▶ _WORK TO BE COMPLETED_: Give every line of the data again, unchanged, but with no pictures.

Stored items
____

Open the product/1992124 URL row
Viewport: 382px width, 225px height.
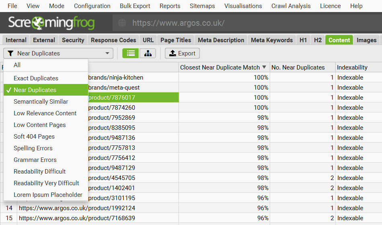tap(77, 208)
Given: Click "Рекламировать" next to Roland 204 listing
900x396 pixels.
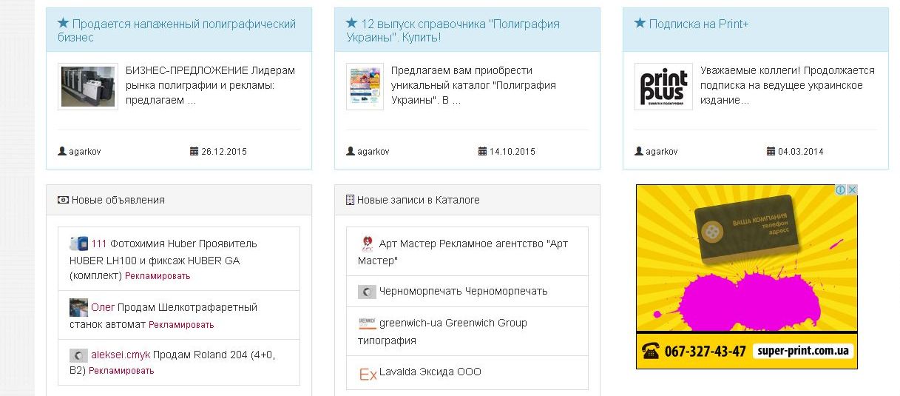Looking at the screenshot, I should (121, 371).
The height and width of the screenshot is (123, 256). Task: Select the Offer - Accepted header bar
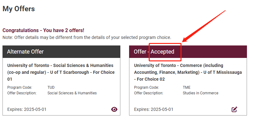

____

▶ _TASK SOLUTION_:
Open the product/1992124 URL row
Viewport: 382px width, 225px height.
tap(77, 208)
Given: Click "Рекламировать" next to Roland 204 listing
900x396 pixels.
Looking at the screenshot, I should (121, 371).
The height and width of the screenshot is (123, 256). Task: Select the Offer - Accepted header bar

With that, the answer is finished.